Вслед за этим фильмом Оппенхаймер снимает сиквел – «Взгляд тишины» (2014). Оставшийся в живых брат убитого индонезийца расспрашивает нераскаявшихся палачей. Теперь это спокойный, лишенный эффектов рассказ. Хотя и тут никакой вины никто из палачей не испытывает. Один, на счету которого тридцать два убийства, издал книгу с иллюстрациями расчлененных жертв. Другие признавались, что пили кровь зарезанных людей, чтобы не сойти с ума, как многие их подельники. Дядя уцелевшего брата был охранником заключенных, но в этой роли не чувствует ничего зазорного. Зато вдова одного из убийц просит все-таки прощения. Безумие как будто нормальных соседей запечатлевается иным взглядом камеры, словно незаинтересованной в каких-либо зрелищных акцентах и потому еще более ранящей.

Перформанс, основанный на фактах, которые, в свою очередь, были – в методах резни – апроприированы из жанровых фильмов, воспроизводят двойное остранение исторической реальности. Игровая стихия не только выбивает зрителя из знакомого восприятия подобных сюжетов. Именно она (в отличие от других и давнишних реэнектментов) упраздняет возможность отрефлексировать ее реальный политический праобраз (или прототип).

Еще один образчик игрового внедрения в документальное кино продемонстрировал Виталий Манский. Если во время съемок фильма «В лучах солнца» (2015) не появились супервайзеры проекта (северокорейские цензоры, агенты спецслужб), а в сущности – режиссеры-невидимки, их надо было бы выдумать. Если бы Манский тайно не снял репетиции сцен, если бы реальные корейцы не участвовали в бесконечных дублях, к которым и публика в зале причащается, она удовлетворилась бы еще одним «Триумфом воли». Иначе говоря, более или менее впечатляющим аттракционом парадов, праздников и прочих свидетельств тоталитарной машины.

Непривычные условия съемок, на которых присутствовали гэбисты, решающие, что именно и каким образом снимать режиссеру, позволили Манскому запечатлеть северокорейскую повседневность, в которую доступ закрыт.
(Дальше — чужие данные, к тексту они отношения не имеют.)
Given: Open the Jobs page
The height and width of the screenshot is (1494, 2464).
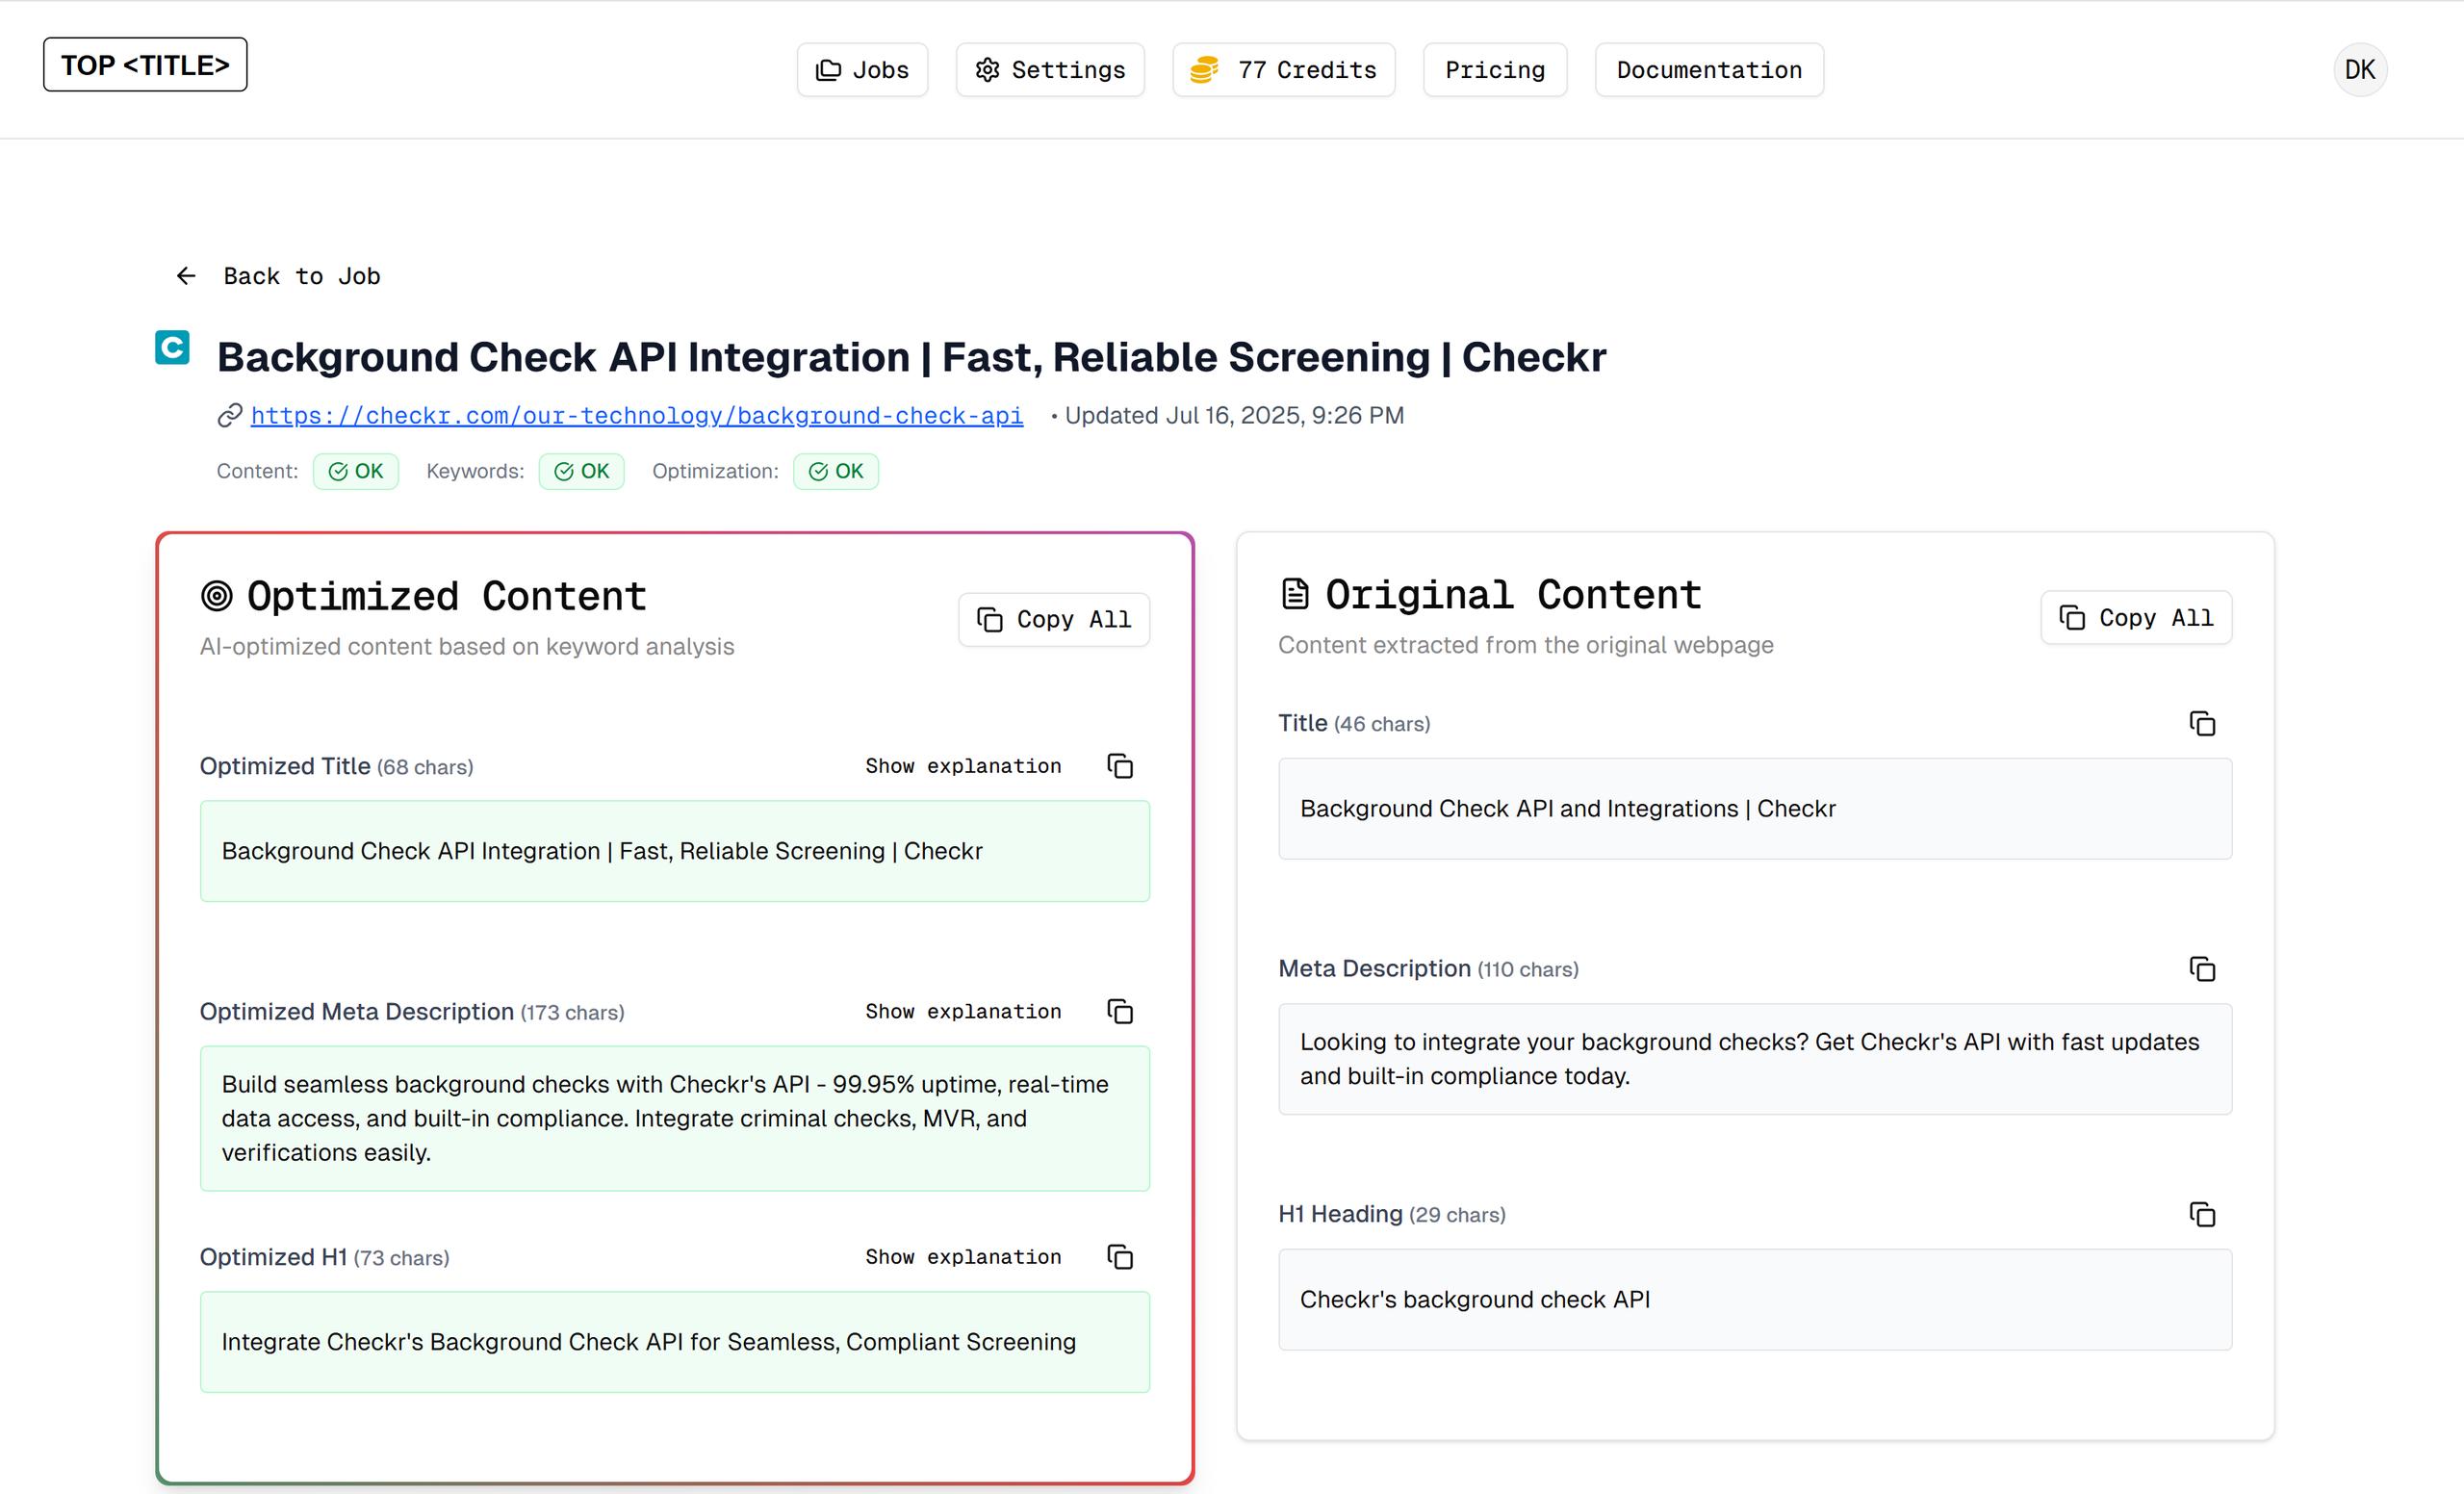Looking at the screenshot, I should coord(862,70).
И одновременно создать ее образ. Конкретный и обобщенный. Невероятно, но именно правила игры обнажили радикальность этого документа. Но эта радикальность не связана только с «обнажением приема», то есть с подтверждением, что люди в тоталитарном обществе обречены нечто изображать, «не быть собой», а себя моделировать и превращаться в персонажей фейковой, исключительно парадной действительности.

С одной стороны, в этом фильме проблематизируется подлинность искаженной реальности. С другой – что гораздо важнее – эта деформированная реальность потребовала иных средств для своего осмысления.

Обнаружить идентичность без личности (Джорджо Агамбен) – вот что удалось снять Манскому в Северной Корее. Это и есть открытие закрытого мира.

«В лучах солнца» – это еще один «акт убийства», но без оппенхаймеровской реконструкции пыток, с удовольствием (спустя десятилетия) разыгранных перед камерой головорезами-антикоммунистами и фанатами голливудского кино.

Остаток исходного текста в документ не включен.